Soft-pedaling on probe report
Thursday, 21 April 2011
As an ordinary citizen, we cannot but express our serious concern about the controversy over the share market scam probe report. There is every reason to feel concerned about the fate of the enquiry that has dealt with an important public interest matter and which has to do with the hard earned assets of hundreds and thousands of small investors.
A concerted effort is afoot to both discredit the report and its principal author. Petty flaws are being exaggerated to look like big mistakes. Twisting a simple remark about how legal system works in a democracy and giving it a completely opposite meaning, the chair of the enquiry body is being dragged into a controversy, with the aim of diluting the importance of the report.
We strongly condemn these efforts which are being orchestrated by people likely to be exposed if the report is followed by a government investigation. The report names a good number of influential people and corporations against whom the findings have established prima facie evidence.
Soft-pedaling on the matter or indeed putting the wraps on it will only discredit the government. Now in a strange twist of policy, the government is in the process of finalizing a multi-billion taka loan to augment the finances of the public sector. Why is the Finance Ministry looking at loan to re-capitalise at this point of time?
All official and independent evaluations indicate that the nationalized banks and the banking sector as a whole are in the worst shape. Bangladesh has failed to escape the worst of the financial crisis by following its own path, even if the overarching approach remained one of global integration and gradual financial liberalisation. Is our government now preparing to do the opposite of what stood it in good stead?

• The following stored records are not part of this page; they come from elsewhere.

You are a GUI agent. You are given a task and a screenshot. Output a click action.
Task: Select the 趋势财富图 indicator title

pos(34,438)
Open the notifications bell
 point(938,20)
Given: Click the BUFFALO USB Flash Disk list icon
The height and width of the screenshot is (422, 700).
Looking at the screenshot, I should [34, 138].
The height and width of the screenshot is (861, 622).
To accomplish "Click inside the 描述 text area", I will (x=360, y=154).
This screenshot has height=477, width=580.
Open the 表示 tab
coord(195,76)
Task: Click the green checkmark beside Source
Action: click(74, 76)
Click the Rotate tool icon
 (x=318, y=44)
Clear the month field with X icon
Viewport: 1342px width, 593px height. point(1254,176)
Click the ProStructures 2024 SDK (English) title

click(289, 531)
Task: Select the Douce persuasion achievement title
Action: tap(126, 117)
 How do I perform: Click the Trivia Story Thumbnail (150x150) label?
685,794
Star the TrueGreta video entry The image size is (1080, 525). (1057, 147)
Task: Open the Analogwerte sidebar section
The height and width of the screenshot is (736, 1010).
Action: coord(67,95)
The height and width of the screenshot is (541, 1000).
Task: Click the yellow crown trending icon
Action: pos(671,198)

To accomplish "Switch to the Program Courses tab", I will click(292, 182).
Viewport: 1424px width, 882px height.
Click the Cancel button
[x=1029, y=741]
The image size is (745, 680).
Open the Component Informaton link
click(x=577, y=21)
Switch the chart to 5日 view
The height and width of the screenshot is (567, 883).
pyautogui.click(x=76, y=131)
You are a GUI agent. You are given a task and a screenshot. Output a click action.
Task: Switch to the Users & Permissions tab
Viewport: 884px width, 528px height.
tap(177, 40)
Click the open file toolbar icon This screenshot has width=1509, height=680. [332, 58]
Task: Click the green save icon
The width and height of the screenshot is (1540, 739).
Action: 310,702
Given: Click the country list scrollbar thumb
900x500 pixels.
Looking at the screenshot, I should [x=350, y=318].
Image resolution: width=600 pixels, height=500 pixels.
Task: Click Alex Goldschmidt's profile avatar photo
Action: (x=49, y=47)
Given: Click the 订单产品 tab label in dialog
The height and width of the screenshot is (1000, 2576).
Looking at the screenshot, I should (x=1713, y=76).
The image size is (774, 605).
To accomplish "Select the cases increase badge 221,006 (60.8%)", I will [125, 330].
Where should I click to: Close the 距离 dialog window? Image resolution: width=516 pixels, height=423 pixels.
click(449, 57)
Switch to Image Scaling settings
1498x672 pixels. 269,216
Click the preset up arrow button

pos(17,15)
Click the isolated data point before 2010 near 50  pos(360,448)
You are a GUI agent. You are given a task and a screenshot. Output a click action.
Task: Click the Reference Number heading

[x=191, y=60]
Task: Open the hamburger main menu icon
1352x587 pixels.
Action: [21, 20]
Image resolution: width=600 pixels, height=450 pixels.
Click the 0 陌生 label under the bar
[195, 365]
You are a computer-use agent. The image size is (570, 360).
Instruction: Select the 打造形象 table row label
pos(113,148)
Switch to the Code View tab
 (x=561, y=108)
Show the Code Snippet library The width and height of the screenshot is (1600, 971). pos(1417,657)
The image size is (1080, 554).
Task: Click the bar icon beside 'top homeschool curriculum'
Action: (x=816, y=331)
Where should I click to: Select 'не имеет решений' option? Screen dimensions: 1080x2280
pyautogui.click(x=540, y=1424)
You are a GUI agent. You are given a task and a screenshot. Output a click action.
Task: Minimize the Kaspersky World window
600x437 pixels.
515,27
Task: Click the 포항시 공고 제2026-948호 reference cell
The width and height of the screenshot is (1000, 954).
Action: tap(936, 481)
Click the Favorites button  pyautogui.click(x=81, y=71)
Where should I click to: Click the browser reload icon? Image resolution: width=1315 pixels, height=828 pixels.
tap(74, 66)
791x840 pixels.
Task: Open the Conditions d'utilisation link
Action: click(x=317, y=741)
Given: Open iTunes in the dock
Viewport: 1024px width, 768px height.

Such transactions go through because there is no meaningful political debate on vital issues within or outside parliament. The public has a right to know of the proposed borrowing. It is strange that our leaders while agreeing, on the one hand, that the financial practices followed by Bangladesh over the last decade have helped the country tide over the impact of global recession, on the other, seek to implement policies that are quite contradictory to their utterances.